Il Pnrr comporta una mobilizzazione di risorse finanziarie senza precedenti in un breve lasso di tempo, con una significativa concentrazione di spese nel biennio 2024-2026. Durante questo intervallo, si prevede di osservare gli effetti più rilevanti dello stimolo di domanda generato dal piano, che per ora non sono ancora manifesti. Ci si aspetta un incremento della domanda interna ben superiore ai trend storici, che negli ultimi anni hanno mostrato tassi di crescita del Pil di sole frazioni di punto percentuale. Tuttavia, le sfide maggiori si presenteranno al termine del periodo coperto dalle spese del Pnrr. Dal punto di vista dell’offerta, persiste il rischio che molti progetti non raggiungano una fase produttiva efficace, una volta completati, a causa della mancanza di una valutazione preliminare adeguata della loro fattibilità o sostenibilità a lungo termine.
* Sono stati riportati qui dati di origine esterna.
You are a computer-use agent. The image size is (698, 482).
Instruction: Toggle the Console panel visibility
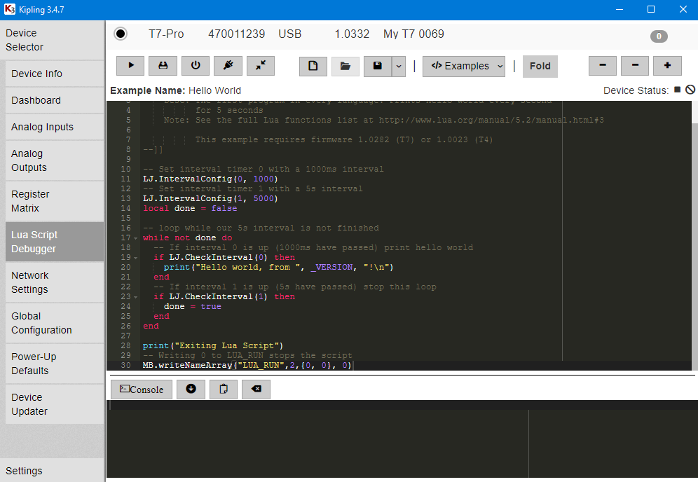click(141, 389)
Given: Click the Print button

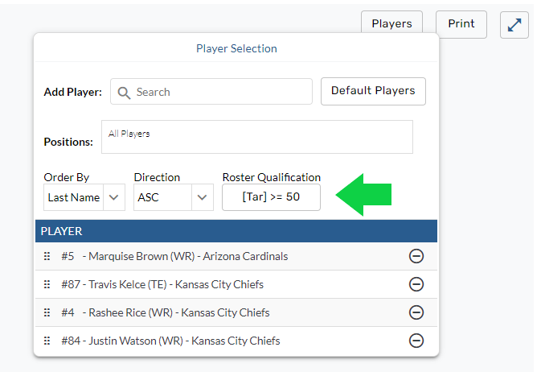Looking at the screenshot, I should coord(461,24).
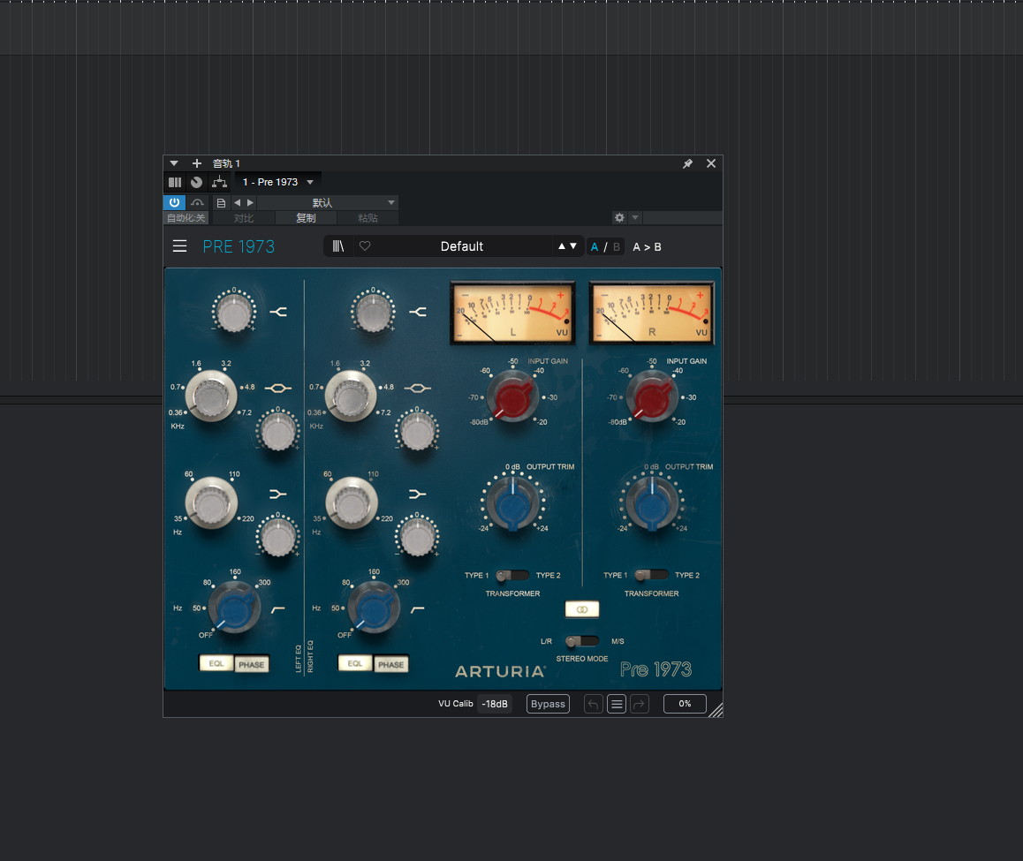Open the history list icon in bottom bar
This screenshot has height=861, width=1023.
pyautogui.click(x=616, y=704)
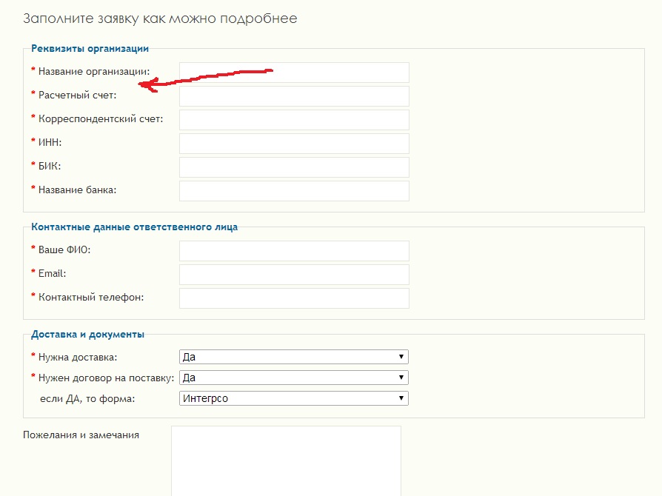Select the Контактный телефон field
The height and width of the screenshot is (496, 662).
[x=294, y=298]
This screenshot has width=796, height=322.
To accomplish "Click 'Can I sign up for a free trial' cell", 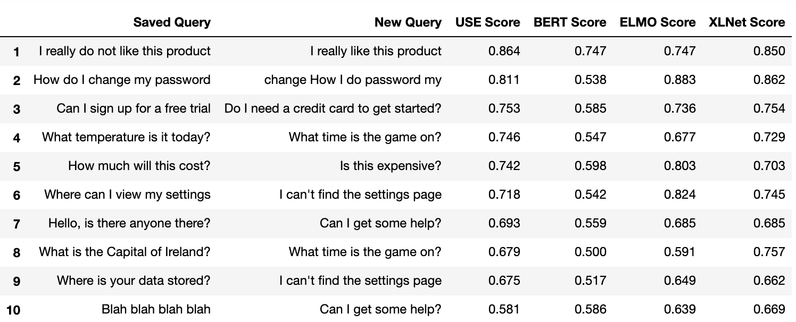I will [134, 108].
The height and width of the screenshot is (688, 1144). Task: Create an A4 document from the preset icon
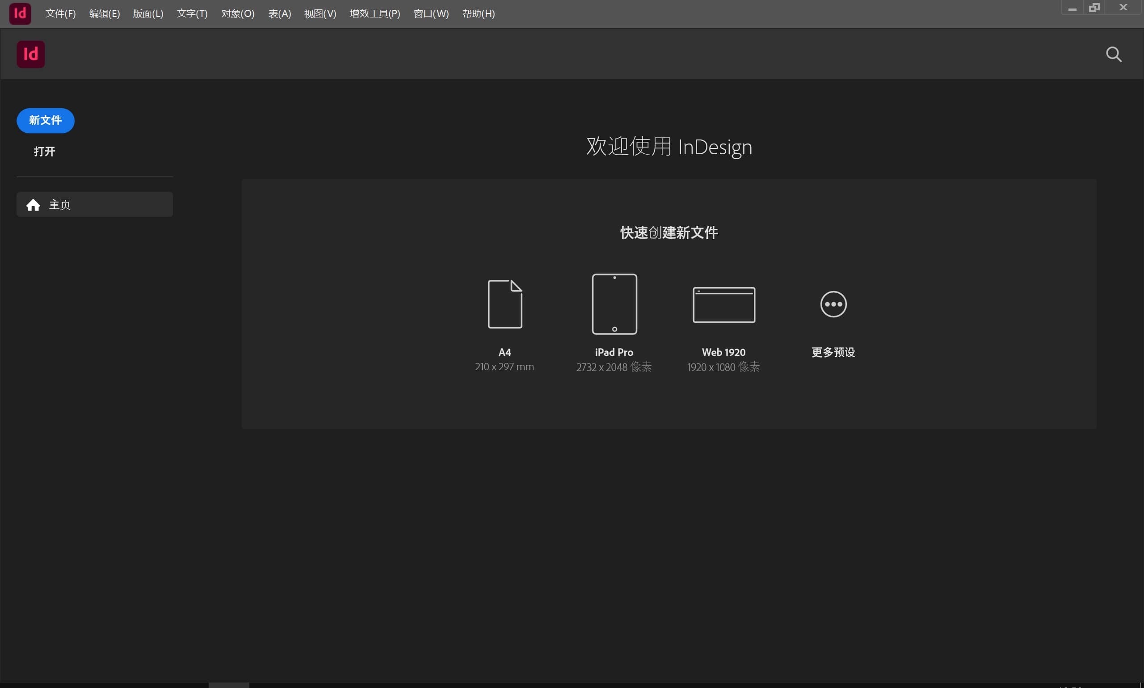504,304
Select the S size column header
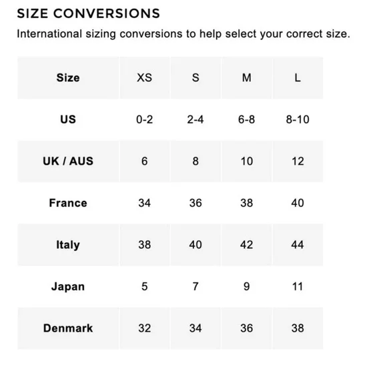Image resolution: width=387 pixels, height=387 pixels. coord(196,78)
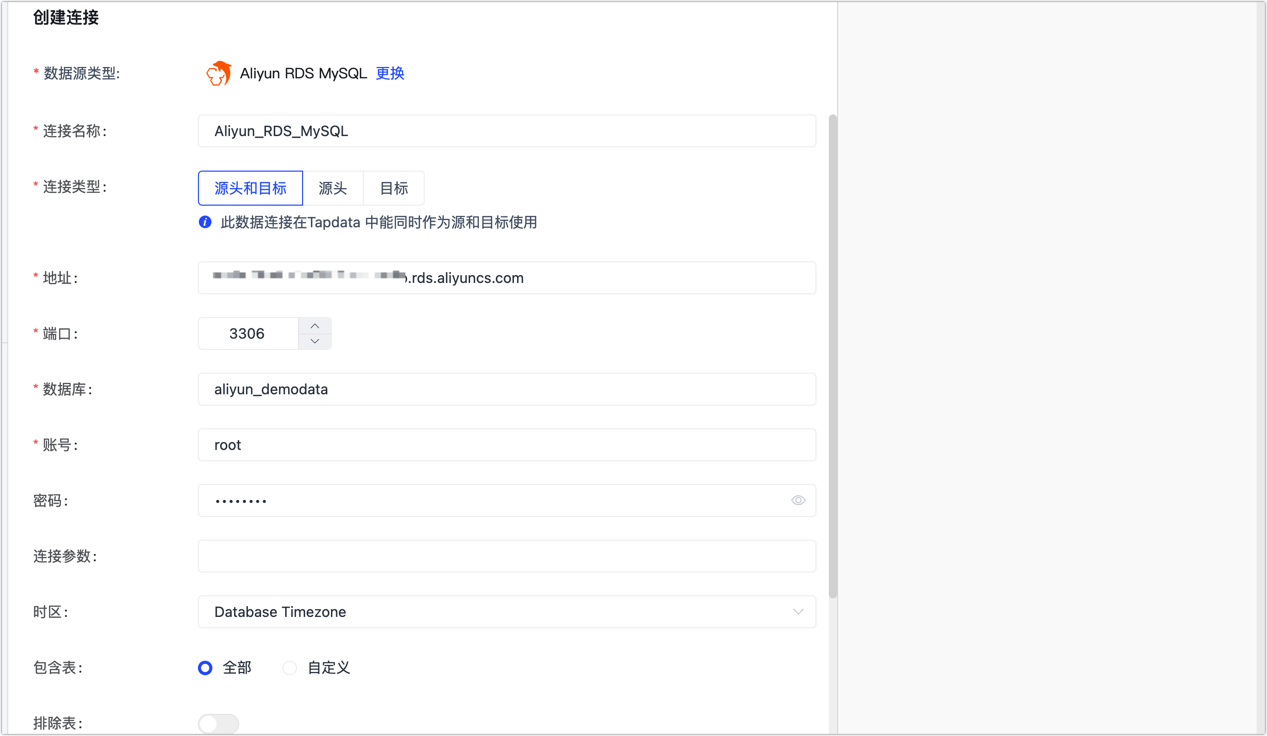Decrease the port with the down stepper arrow
Image resolution: width=1267 pixels, height=736 pixels.
tap(314, 341)

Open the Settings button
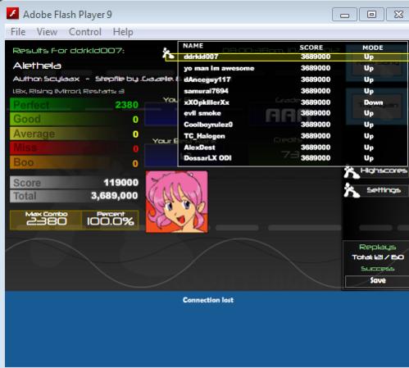coord(384,190)
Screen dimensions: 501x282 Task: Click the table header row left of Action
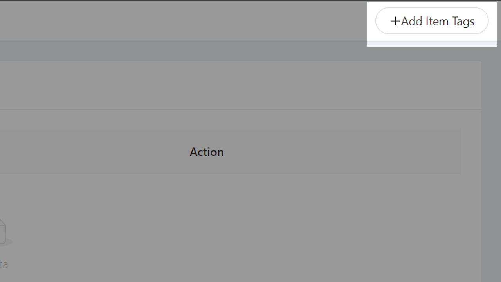coord(94,152)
Dal punto di vista della domanda, esiste il rischio simmetrico che non si verifichi un aumento di occupazione e salari sufficiente a sopportare l’incremento di produzione e a mantenere il livello di crescita desiderato. Ed è quindi necessario allungare l’orizzonte temporale del Pnrr e rifinanziarlo anzitutto per permetterne la compiuta realizzazione, ma anche per cogliere le opportunità di interpretare in modo costruttivo le nuove regole del patto di stabilità e crescita. L’esperienza delle ultime due decadi di politica economica nei paesi sviluppati ha dimostrato che la continua riduzione degli investimenti pubblici, spinta dal bisogno di consolidamento fiscale, può avere ripercussioni devastanti nelle aree strutturali dell’economia e della politica industriale.
Gli investimenti pubblici, se intrapresi con una ampiezza di interventi e un respiro strategico, sono infatti necessari non solo per rilanciare temporaneamente la domanda in periodi di recessione, ma anche e soprattutto per fornire beni pubblici essenziali e sostenere la crescita nel lungo termine attraverso il loro effetto indotto sugli investimenti privati. Al contrario, se la politica industriale e le altre sfide di lungo termine sono lasciate in balia degli interessi privati e della dinamica di breve termine dei mercati, la sostenibilità dell’intera economia può essere compromessa.
Rendere il Pnrr una componente strutturale della politica economica appare quindi come l’unica strategia capace, allo stesso tempo di allungare l’orizzonte temporale del piano garantendo l’effettiva realizzazione dei progetti previsti, e di assicurarne la continuità, costruendo un programma di investimenti strategici in grado di rilanciare la crescita in modo realistico e sostenibile nel lungo termine.